Here’s an edited version of my Quora answer to the question: “Life Decisions: How do people who are talented in many areas decide what to do with their lives?“
Let me provide a personal story illuminating one option Ruchira is talking about: “pick a complex challenge that you are passionate about, that will require many different talents to solve.“
I picked the rather complex topic of aging and healthy lifespan extension at the age of 14-15 and it helped me to deep dive into a couple of different professions so far, consecutively, not concurrently though:
1. got a masters in biology and worked experimentally on the mitochondrial theory of aging as a thesis work, something related to looking for mutations accumulating with age in the hypervariable regions potentially downregulating the electron transport chain components encoded by mitochondria
2. realised that in order to understand what aging is (that is sg related to changes happening over time) I have to understand what time is and how it is structured that lead me to have another masters in analytical philosophy with a lot of modal logic involved, and my thesis work was entitled “Partial immortalization and the philosophical problems of human biotechnology and regenerative medicine”, basically delineating a technologically foreseeable scenario of unlimited life span and its social context
3. philosophy and timing lead me to journalism/blogging on aging and life extension and that is a separate skill set definitely, let alone an, independent, self-nurturing profession, discovered here my peers interested in the same thing
4. with the rise of stem cell research and regenerative medicine went back to the wet lab and started a PhD, did everything there except finishing the damn thesis, was mainly working on mitochondrial transfer between healthy stem cells and cells in oxidative stress, turns out the energetic reboost by healthy mitochondria can be an alternative way of how injected stem cells regenerate the injured/aged host tissue, to sum up experimental science gave me the insight that stem cells/regmed + mitochondria can be crucial in life extension technologies
5. blogging made me geeky and technologically involved and the rise of systems and omics biology made me realise that aging can be best understood by computational biology or by bioinformatics tools, built some stuff on genes related to aging as my first serious coding assignment
6. learned the basics of coding and turned myself into a bioinformatician in 2009, this is the last and so far most promising chapter in my quest, here I currently have at least 2-3 pet projects related to aging
So in order to understand aging and work on life extension I learned and practised wet lab biology, philosophy, journalism/blogging, coding and bioinformatics all motivated by the same, but continuously redefined aim, looking at it from many angles.

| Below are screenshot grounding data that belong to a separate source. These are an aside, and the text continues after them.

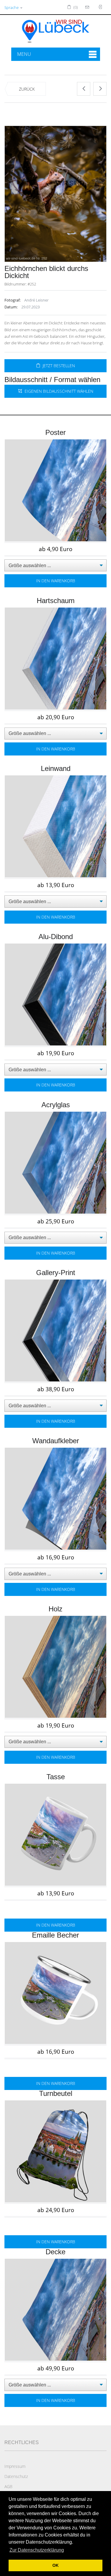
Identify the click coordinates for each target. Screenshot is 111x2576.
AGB (8, 2486)
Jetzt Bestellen (57, 365)
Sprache (12, 7)
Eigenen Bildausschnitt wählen (57, 391)
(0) (75, 7)
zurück (27, 89)
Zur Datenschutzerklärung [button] (36, 2550)
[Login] (87, 7)
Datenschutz (16, 2476)
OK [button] (55, 2565)
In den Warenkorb (55, 580)
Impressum (14, 2466)
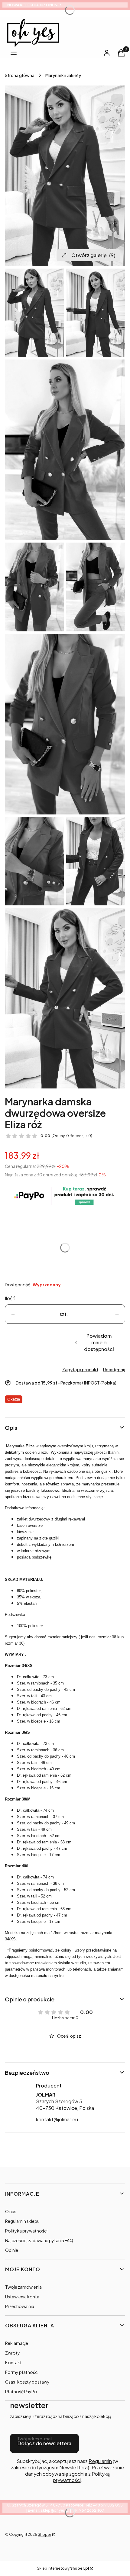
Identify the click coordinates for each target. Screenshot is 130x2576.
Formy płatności (21, 2372)
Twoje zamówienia (23, 2287)
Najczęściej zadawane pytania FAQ (39, 2240)
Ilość (10, 1298)
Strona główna (19, 75)
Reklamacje (16, 2343)
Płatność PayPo (21, 2391)
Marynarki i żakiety (63, 75)
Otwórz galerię (93, 255)
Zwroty (12, 2352)
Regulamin (100, 2461)
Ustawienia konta (22, 2296)
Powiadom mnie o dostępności (99, 1342)
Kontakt (13, 2362)
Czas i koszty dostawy (27, 2381)
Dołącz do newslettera (44, 2443)
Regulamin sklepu (22, 2221)
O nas (10, 2211)
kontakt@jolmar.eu (57, 2119)
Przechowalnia (19, 2306)
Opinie (11, 2250)
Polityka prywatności (26, 2230)
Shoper (44, 2534)
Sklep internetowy (63, 2568)
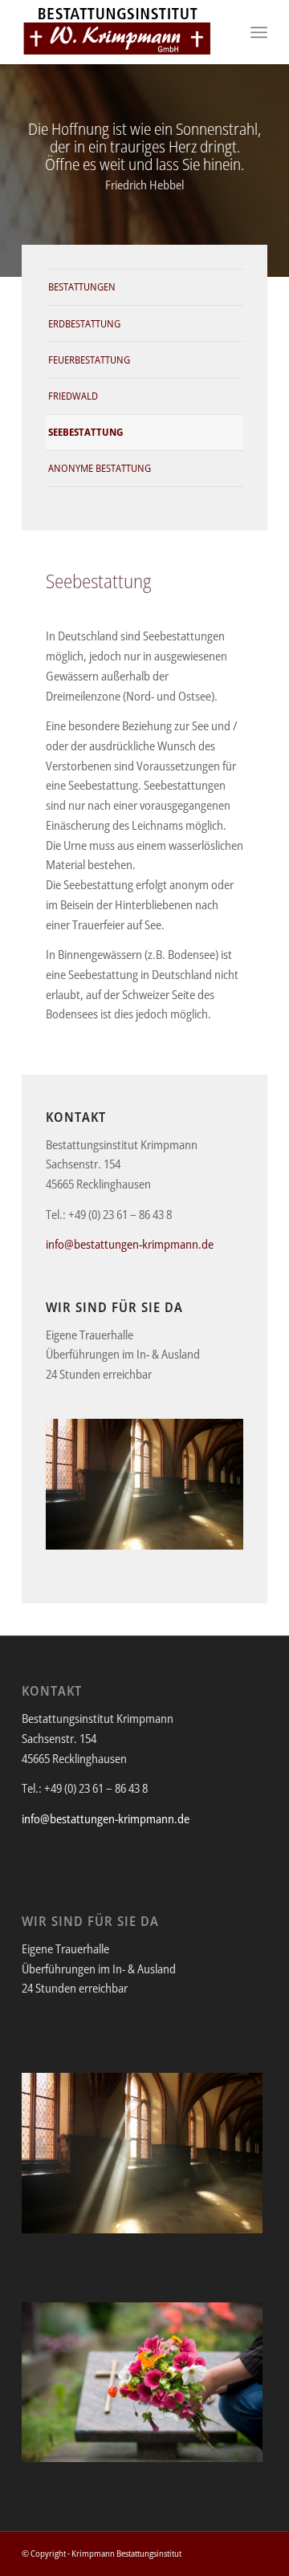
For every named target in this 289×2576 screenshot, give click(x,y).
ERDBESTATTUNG (84, 323)
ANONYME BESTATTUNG (99, 468)
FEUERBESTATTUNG (89, 359)
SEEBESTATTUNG (85, 432)
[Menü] (258, 32)
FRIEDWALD (73, 395)
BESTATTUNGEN (82, 286)
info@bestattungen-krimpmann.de (130, 1244)
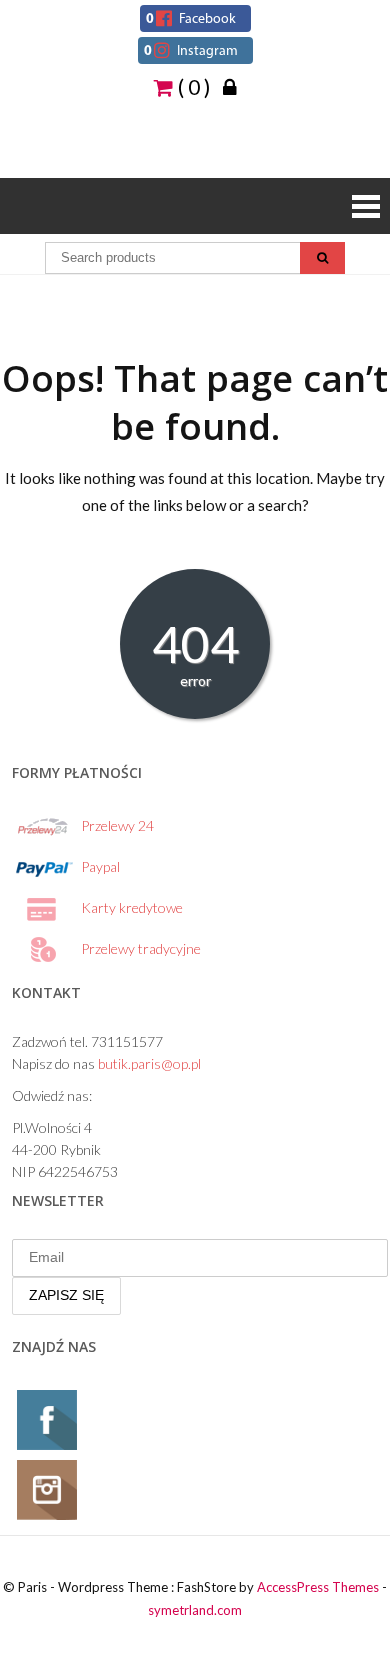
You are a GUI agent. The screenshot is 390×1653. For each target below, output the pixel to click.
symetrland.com (195, 1610)
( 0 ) (192, 86)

Jack of all trades, master of none? Mostly true concerning the fact that I had worked intensively in these particular fields only for 3-4-5 years. But since bioinformatics as a profession has now found me and since I’m in my late thirties I can’t help mastering it finally. :) Concerning personal investment into aging/life extension: that’s ~ 20 years already.
In a way being motivated & triggered by a big, complex, larger-than-life topic like life extension is a burden (might be harder to go into details when overshadowed by a big idea), but on the other hand it gives me a constant motivation and demand. As a bonus focusing on aging is a person-against-nature thing and not a person-against-person thing (like law as a profession) and somehow this always helped me not to take competitive situations too seriously and follow my inner compass.